Aim of the exercise: Write out the data below exactly, beginning with the first line and ending once the line that has "Given: Open the 消息中心 menu" is written.

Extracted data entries

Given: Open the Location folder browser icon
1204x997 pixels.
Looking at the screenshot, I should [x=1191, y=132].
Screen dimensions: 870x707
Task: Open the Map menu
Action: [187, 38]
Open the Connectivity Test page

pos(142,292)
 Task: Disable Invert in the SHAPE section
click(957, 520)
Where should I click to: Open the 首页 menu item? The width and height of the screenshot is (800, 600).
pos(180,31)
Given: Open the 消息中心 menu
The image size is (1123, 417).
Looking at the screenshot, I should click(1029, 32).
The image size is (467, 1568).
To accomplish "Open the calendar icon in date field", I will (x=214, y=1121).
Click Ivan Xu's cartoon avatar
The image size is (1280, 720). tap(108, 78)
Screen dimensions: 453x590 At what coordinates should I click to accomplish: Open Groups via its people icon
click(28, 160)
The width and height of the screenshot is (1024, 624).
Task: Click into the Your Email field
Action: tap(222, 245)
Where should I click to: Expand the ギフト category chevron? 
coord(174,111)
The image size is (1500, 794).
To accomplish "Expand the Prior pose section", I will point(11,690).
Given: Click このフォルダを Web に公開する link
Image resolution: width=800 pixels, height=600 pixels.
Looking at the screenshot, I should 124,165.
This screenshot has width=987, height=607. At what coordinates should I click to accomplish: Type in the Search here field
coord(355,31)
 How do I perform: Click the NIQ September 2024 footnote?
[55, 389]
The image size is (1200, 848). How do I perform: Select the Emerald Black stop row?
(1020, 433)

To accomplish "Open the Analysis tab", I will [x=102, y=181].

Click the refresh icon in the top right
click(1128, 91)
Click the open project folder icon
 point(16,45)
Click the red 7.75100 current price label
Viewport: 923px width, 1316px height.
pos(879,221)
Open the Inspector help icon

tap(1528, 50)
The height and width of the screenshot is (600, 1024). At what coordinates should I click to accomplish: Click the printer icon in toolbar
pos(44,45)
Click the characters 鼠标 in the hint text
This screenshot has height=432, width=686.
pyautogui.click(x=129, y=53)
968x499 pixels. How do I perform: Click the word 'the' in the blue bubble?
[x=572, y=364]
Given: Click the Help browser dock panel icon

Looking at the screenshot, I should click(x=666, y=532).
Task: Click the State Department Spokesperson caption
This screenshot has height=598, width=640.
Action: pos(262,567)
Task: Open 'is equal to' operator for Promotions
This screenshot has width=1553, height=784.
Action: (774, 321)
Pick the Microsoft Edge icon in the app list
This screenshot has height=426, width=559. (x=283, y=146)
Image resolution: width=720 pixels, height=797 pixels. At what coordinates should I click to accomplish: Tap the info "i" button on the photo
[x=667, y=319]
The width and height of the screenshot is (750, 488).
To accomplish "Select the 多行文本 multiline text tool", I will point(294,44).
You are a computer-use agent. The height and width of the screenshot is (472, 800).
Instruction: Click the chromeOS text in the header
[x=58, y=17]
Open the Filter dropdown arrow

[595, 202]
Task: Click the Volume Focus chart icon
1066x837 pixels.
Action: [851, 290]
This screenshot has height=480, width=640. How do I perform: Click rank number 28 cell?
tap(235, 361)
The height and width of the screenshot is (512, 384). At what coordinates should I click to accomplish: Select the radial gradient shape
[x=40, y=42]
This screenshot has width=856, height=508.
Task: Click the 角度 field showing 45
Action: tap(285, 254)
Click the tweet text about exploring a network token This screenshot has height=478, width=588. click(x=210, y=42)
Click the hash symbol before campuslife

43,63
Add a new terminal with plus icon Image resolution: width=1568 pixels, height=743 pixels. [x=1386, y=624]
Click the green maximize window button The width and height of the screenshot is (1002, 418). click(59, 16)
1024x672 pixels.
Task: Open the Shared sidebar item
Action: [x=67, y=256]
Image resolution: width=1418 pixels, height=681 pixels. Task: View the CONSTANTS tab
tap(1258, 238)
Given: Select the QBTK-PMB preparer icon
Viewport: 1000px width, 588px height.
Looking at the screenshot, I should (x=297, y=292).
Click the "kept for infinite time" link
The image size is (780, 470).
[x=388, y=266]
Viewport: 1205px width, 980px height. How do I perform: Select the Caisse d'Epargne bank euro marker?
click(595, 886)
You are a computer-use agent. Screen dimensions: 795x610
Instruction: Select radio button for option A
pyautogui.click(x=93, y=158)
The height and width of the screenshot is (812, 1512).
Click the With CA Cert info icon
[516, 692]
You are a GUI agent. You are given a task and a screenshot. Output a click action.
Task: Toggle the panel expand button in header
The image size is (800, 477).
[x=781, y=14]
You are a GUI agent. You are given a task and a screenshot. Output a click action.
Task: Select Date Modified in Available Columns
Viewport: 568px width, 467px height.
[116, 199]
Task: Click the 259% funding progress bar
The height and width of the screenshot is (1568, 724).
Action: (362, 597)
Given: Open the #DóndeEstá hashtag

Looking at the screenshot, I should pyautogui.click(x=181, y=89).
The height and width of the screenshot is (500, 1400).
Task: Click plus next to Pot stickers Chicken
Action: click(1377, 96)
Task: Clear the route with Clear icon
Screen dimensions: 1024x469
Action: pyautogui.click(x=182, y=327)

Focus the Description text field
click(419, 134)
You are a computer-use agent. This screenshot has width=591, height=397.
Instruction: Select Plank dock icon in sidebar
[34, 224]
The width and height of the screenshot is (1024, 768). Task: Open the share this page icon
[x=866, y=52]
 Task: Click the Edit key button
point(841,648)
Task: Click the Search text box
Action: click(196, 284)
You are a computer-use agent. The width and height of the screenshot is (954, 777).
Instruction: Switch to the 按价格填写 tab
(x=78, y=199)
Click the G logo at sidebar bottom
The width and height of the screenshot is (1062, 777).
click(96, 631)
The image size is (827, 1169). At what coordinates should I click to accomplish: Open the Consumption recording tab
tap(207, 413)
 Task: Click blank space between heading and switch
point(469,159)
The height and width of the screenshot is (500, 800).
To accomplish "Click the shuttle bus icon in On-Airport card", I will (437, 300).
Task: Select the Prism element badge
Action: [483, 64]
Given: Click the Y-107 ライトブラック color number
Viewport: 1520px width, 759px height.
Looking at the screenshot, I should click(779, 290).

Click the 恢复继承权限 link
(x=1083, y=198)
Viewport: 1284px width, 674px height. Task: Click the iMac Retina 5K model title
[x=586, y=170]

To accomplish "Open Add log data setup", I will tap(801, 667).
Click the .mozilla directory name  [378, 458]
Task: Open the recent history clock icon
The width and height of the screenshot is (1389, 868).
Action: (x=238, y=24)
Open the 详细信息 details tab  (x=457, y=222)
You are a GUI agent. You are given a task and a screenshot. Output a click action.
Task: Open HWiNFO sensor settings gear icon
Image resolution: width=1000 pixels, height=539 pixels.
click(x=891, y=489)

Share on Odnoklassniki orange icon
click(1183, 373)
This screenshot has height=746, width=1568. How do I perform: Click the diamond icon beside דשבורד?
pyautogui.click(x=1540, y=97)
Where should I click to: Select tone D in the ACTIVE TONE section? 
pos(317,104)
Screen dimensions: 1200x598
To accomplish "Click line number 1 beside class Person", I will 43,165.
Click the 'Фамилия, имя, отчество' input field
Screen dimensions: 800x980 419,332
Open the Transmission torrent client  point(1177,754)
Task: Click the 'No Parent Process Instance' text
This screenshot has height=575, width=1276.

Exercise result:
Given: Open the Location folder browser icon
1204x997 pixels.
Looking at the screenshot, I should [x=1191, y=132].
Screen dimensions: 870x707
Task: Open the Map menu
Action: [187, 38]
Open the Connectivity Test page

pos(142,292)
 Task: Disable Invert in the SHAPE section
click(957, 520)
Where should I click to: Open the 首页 menu item? The width and height of the screenshot is (800, 600).
pos(180,31)
Given: Open the 消息中心 menu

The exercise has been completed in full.